Thursday, August 18, 2011

Overwhelmed by a Loving God

overwhelm: to cover over completely, to overpower in thought or feeling

I love the word overwhelm. It's just so big and well, overwhelming. There are times when I am so overwhelmed with love for my kids and husband that my eyes fill up with tears and I thank God right then and there for these gifts he so generously has given me. This usually happens at the beach under the bright Michigan sun with the sounds of waves and giggles lapping up to my feet. I had one of those days this week and let me tell you, this refreshment of my soul can carry me through many long weeks of winter or parenting challenges or minor arguments with my husband. I'm also just so grateful that God has entered my life's story so clearly and often. Wait, that makes him sound like an unexpected house guest who enters in and out of my life but really he's always there. It's my job to see that he's with me all the time

With my mom in the hospital for most of the month of July, our family's normal summer routine was interrupted and we all slowed down, prayed more and played the role of care taker to the one who so lovingly took care of us throughout our childhood. This was a humbling experience for us all but I'm so grateful for it.
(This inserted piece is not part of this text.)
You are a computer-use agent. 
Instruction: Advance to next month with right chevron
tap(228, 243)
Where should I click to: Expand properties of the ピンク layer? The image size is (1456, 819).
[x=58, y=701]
Grateful that God took this really painful time and brought us closer together. Almost eight years ago, I spent six weeks in the hospital on bed rest awaiting the birth of our fifth child. (We have two baby girls in heaven who Jesus is waiting to introduce us to.) I've shared my story ... a lot. And I often feel embarrassed when asked when did you last feel God's overwhelming presence and this experience is always, always my first thought. I did feel God's presence and his peace but I also felt overwhelming fear and worry and distrust and guilt. But back to my mom's story. She really needed us to be with her in the hospital so our family set up a schedule where two sisters and my dad went to spend time with her every day. I was happy to help and hoped that I could give my mom some practical ways to help her get through her hospitalization. One day as I chatted with my mom she stopped mid-conversation and changed the subject to say, "I'm sorry I wasn't there for you more when you were on bed rest. I understand now." And God healed that nagging hurt that I had been carrying around with me. I told her I understood how hard it was for her to see me laying in a hospital bed overcome with anxious thoughts. I understand now too.